12-22-2016, 05:59 PM
Hi Elvira,

I can't tell where the problem is or why. It's possible that the situation has nothing to do with this installer but the way the surround was installed and/or the way the studs lineup. In other words, if this is an el cove, the space is usually ½" or so too long and if the surround isn't spaced just right, things don't lineup.

i.e. a tub cove might measure ½" more than the width of the tub surround.

The gaps should be easily caulked if that'l help. Were all the seams taped and thinset applied? Is the Denshield fairly flush with the wallboard it butts up to?


HooKooDoo Ku
12-23-2016, 11:53 AM
CBU, tub flange, and furring strips...

Sounds like you're talking about a situation where you mount the tub up against the studs, and then mount the CBU on furring strips so that the edge of the CBU overlaps the tub flange allowing any water that drips down the CBU to remain 'inside' the tub rather than leaking into the wall behind the tub.

But you're also talking about a tub surround... in which case, the CBU isn't really a part of your water containment system... it is above the tub surround at a height that building codes don't require a waterproof wall.

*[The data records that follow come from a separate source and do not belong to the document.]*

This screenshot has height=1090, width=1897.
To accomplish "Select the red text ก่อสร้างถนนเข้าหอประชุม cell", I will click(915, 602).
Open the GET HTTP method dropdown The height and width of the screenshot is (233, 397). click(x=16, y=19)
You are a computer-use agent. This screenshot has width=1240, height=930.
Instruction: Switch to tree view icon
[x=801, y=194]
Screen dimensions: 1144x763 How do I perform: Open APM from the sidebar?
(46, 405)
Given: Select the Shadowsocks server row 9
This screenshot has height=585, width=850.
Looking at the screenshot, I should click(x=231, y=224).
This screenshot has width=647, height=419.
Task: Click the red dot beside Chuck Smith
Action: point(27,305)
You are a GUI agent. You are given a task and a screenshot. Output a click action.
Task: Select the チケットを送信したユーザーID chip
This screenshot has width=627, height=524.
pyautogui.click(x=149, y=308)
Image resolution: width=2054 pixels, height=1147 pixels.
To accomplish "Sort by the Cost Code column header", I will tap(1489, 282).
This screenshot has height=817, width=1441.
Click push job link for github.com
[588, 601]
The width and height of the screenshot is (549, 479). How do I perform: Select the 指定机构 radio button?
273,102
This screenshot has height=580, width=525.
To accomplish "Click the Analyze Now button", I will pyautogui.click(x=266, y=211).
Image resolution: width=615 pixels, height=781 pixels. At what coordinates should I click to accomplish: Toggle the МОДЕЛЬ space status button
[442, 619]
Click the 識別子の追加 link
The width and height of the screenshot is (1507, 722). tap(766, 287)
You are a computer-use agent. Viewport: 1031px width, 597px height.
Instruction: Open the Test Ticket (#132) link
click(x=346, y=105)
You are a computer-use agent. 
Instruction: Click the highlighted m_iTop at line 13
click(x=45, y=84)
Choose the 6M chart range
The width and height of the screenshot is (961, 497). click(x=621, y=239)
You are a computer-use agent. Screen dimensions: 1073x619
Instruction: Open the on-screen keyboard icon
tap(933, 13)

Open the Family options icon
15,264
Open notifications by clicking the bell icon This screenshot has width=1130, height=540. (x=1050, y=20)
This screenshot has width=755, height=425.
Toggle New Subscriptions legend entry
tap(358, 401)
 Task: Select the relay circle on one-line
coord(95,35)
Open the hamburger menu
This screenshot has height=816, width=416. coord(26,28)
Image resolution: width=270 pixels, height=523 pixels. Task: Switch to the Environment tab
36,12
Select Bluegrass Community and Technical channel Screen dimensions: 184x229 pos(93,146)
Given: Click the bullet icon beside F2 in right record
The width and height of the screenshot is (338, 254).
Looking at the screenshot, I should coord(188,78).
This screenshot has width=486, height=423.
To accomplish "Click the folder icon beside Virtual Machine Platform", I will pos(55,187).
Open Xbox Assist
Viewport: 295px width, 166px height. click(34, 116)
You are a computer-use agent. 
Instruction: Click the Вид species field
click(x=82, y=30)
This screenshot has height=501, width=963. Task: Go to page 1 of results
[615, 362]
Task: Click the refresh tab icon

If that is the case, so long as tile mounted to the CBU such that it hides the tub flange, then "no harm - no foul"... you don't have to worry about a leak because you're talking about an area that is high enough that it shouldn't be getting hit with running water on a regular basis, only just a splash of water with painted drywall is acceptable.

or is there something I'm not understanding about this installation?

12-23-2016, 12:35 PM
If you check out her pics you can see that he has the flange under the dense shield (bowed out and wavy). And the other side the flange is mounted on the surface of the substrate. It looks like a hack job

12-23-2016, 08:21 PM
I guess the installer felt that it was okay to do it that way since you can't see both sides at the same time.:D

I'd tell the installer that the flange needs to go behind the Denshield on all the walls. Sorry to be so blunt but he shouldn't have taken on the job if he couldn't make that happen.

12-23-2016, 08:27 PM
Thank you very much for your replies.

As Ryan noted the substrate is NOT flush with the wall set in the flange area. The flange sticks out by about 1/4 inch.

What would be the approach to fix this to place the tiles properly?

12-23-2016, 08:45 PM
I have noticed Davy's comment after I had posted the previous reply. Is reinstalling the substrate the only way now?

Houston Remodeler
12-23-2016, 10:05 PM
Yes, along with furring out the wall to make the between-the-studs space the same measurement as the tub AND making the studs plumb (vertically) and flat (horizontally) with each other.